Introduction
The reflection notion aids academic nurses to practice their profession. The patients’ medical history aids the nurse to prosper. The case study decreases explicit difficulty and complications subsequent to physical examination. It discloses evidence focused conventional medical assessment. The study helps numerous and multifaceted desires of an individual. This study augments both multidisciplinary growth and interdisciplinary growth.
Nursing interventions are deeds assumed via a nurse to advance the patient’s treatment course. In numerous countries, specialized nursing establishments have fashioned multifaceted grouping schemes for nursing interventions, generating a consistent system, which can be utilized d by all nurses to offer an elevated level of care. The aim of nursing interventions is to better the health and wellbeing of the patient.
This reflective case study revolves around a 72-year-old man who was admitted for dyspnea in a hospital in which I had my placement. It was established that the patient had been coughing for a week prior to his admission and was complemented sputum emancipation. The patient’s medical history comprised chronic bronchitis and emphysema. The patient was a smoker previously before he quitted due to economic as well as medical reasons since it was bad for his asthma. Psychologically, the patient reported he was depressed in addition to being atrocious regarding the future. The patient’s medical history exposed that he had emphysema and chronic bronchitis. Following these conditions as well as his old age nature, the patients was not capable of taking care of himself. Therefore, as a nurse I had to take of him. However, for the purpose of this study, I will focus on feeding the patient for it was this that made me experience the most from my placement.
This reflection was selected to highpoint the requirement for nurses to possess therapeutic skills, to offer all-inclusive care for individuals identified with dyspnea in addition to the opportunity of learning chances it has offered to better practice in this field. All names in this text were omitted, to respect the discretion of the client as well as other healthcare specialists (ANMC, 2006).
Reflection, in this example, is a technique of examining historical occurrences to encourage education and augment welfare, in the distribution of health care in practice. Due to his old age and frail nature, having suffered from chronic diseases previously, the patient in question dependent on health care givers for all usual activities essential for daily living was counselled to have a mashed diet, and coagulated fluids.
My supervisor requested me to note her nourishing the patient. He had organized the lesson within the prior week by offering literature on the theme of nourishing aging patients and information on safe preparation for nourishing patients suffering from dyspnea.
I was unprepared and distressed for the physical appearance of this patient. He was coughing vociferously and strenuously as a profuse, green watercourse of mucus was projecting from the mouth. I witnessed him being nourished and observed he was coughing above the norm during taking his meal; nonetheless, I was cognizant that this was moderately usual for him. I was then asked to nourish him the following day. As soon as I disclosed the meal to him, he began coughing in the same manner that I had perceived previously; however, this time he dodged all eye interaction. At this time, I was feeling tremendously apprehensive, however continued feed him. The coughing augmented in concentration escorted by speedy eye blinking, whirling which I could only define as troubled vocal rumbling.
This encounter made me feel extremely uncomfortable and insufficient in performing my role. I attempted to comprehend why he responded that distressingly via emphasizing through putting myself in his position. Owing to this, I was angry and exasperated, however more outstandingly the sensation of vulnerability. The inability to say my repugnance to the meal presented aggravated by the resolution of hunger or thirst.

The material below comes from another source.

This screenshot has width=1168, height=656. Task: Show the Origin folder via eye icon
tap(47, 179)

Even though this familiarity was appropriately terrifying (for me) and exasperating (for the patient), it has emphasised the necessity for me to progress the communication abilities. ANMC (2006), shapes that we need not increase additional pressure or distress to a patient through the actions and we ought to employ the professional abilities to establish patient’s preferences concerning goals and care of the healing relationship.

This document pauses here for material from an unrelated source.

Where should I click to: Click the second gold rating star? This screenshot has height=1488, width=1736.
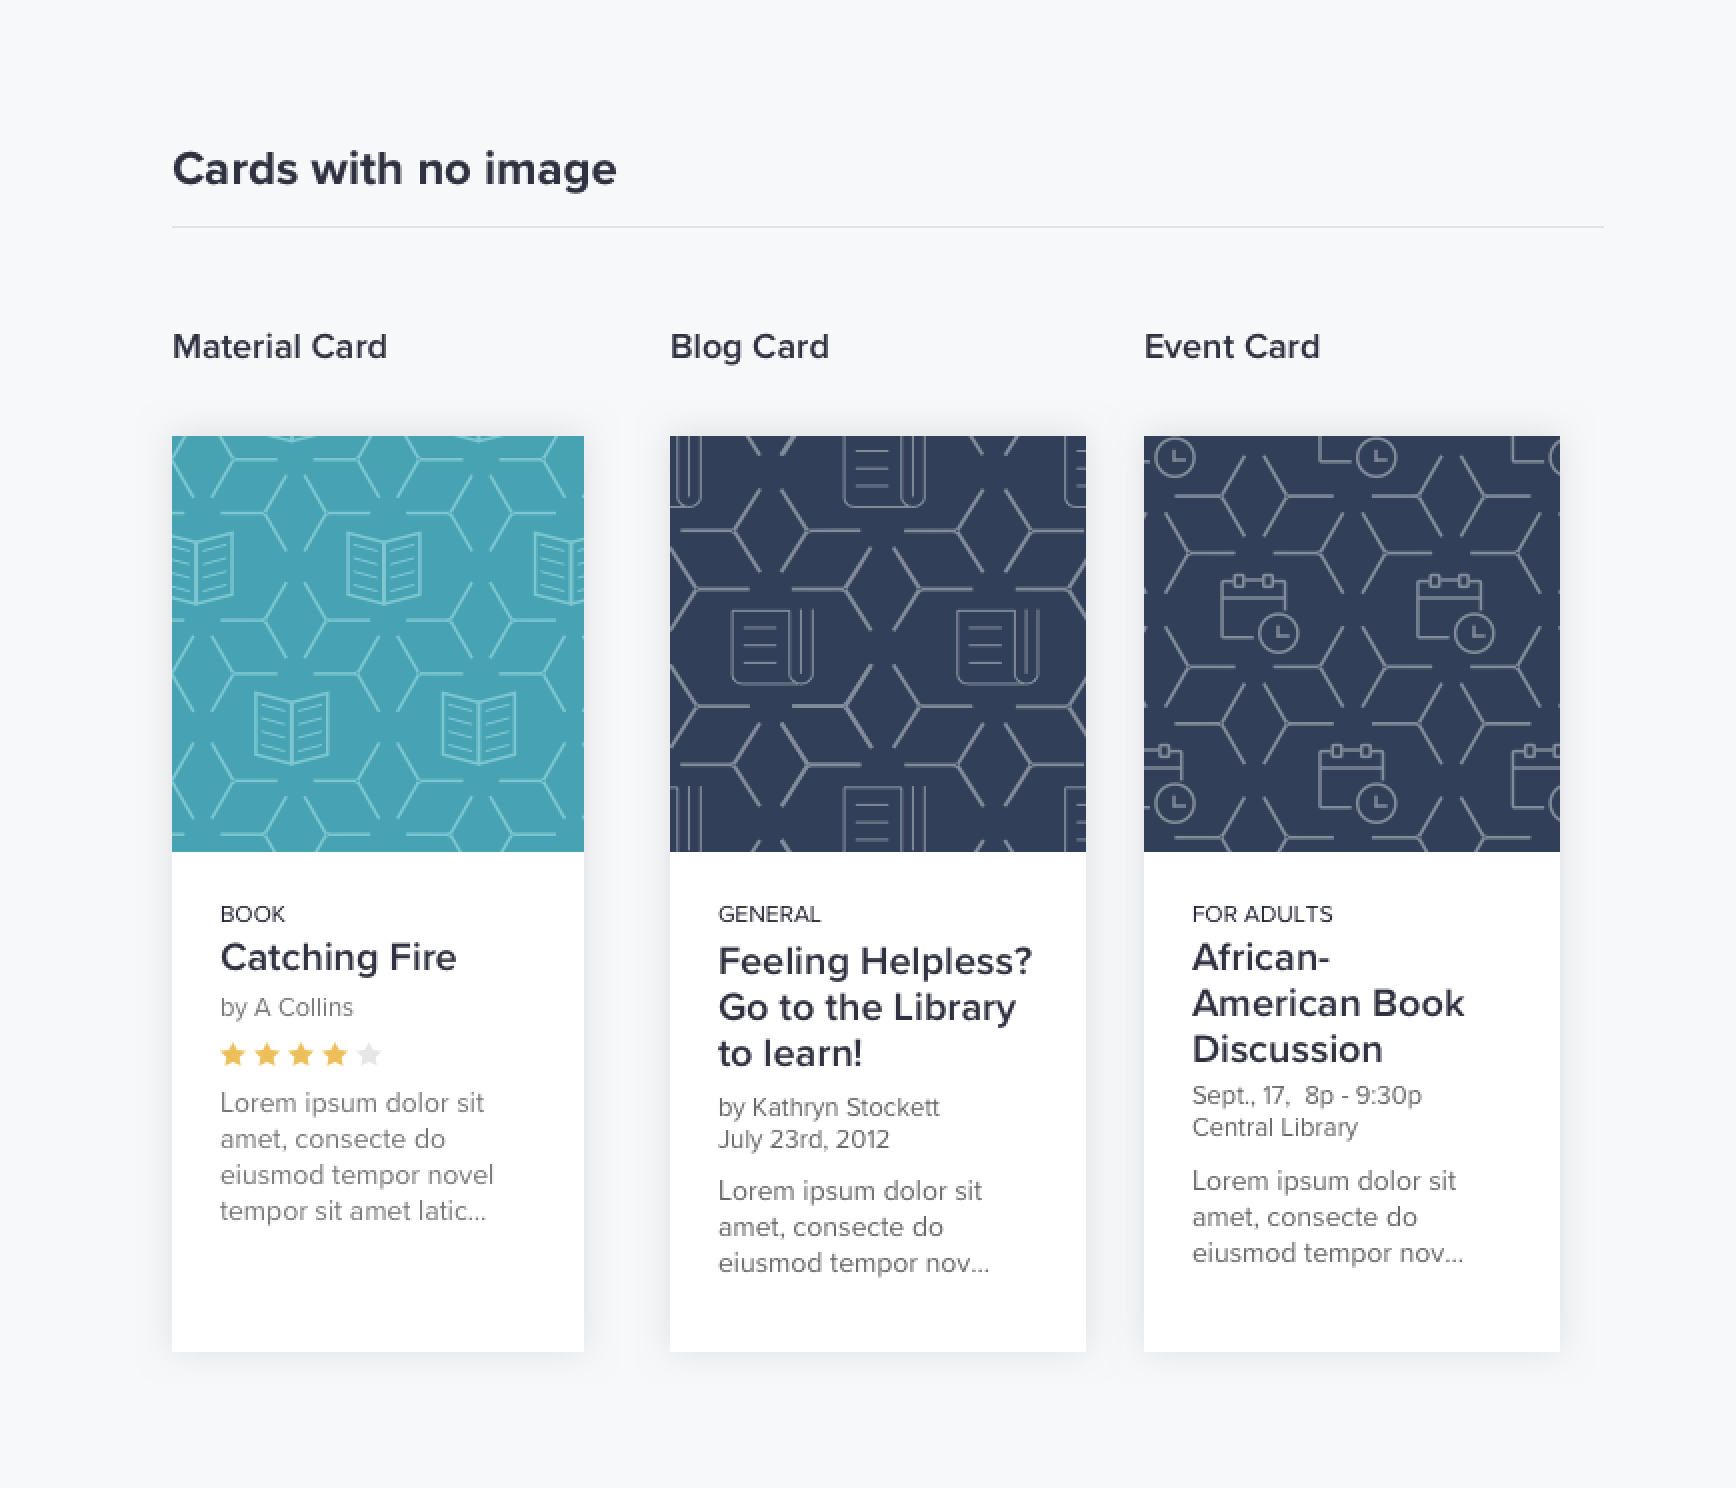coord(267,1054)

It has been quite problematic for me to acknowledge my inadequacies; however, Burns (2004) elucidates that an individual ought to identify their faintness as an initiative for being self-aware. Merely with recognition of one’s self, can an individual start to recognize another person’s individuality and build upon this to offer all-inclusive care.
I acknowledge the information have obtained via my experience reflection will not continuously guarantee that I will indulge patients with unqualified positive esteem, basically owing to the multiplicity in the our nature as individual human beings and the setting around us. I have obtained a novel viewpoint on my practice, which is to set my individual aims in expediting effective interaction between the client and I, should the condition present itself once more.
Reference list
Australian College of Midwives, ACM Philosophy Statement for Midwifery. Available at www.midwives.org.au. Accessed 5 December 2011.
Australian Nursing and Midwifery Council (2002) National Competency Standards for the Enrolled Nurse, ANMC, Canberra. Available at:www.anmc.org.au.
Burns, C. 2004. A review of the literature describing the link between poverty, food insecurity and obesity with specific reference to Australia, Report for Vic Health, April.
Raftery, J. 2001. Cost effectiveness of nurse led secondary prevention clinics for coronary heart disease in primary health care, British Medical Journal, 330:707.
Rice, V.H. et al. 2008. Nursing interventions for smoking cessation, Cochrane Database for Systematic Reviews, Issue 1.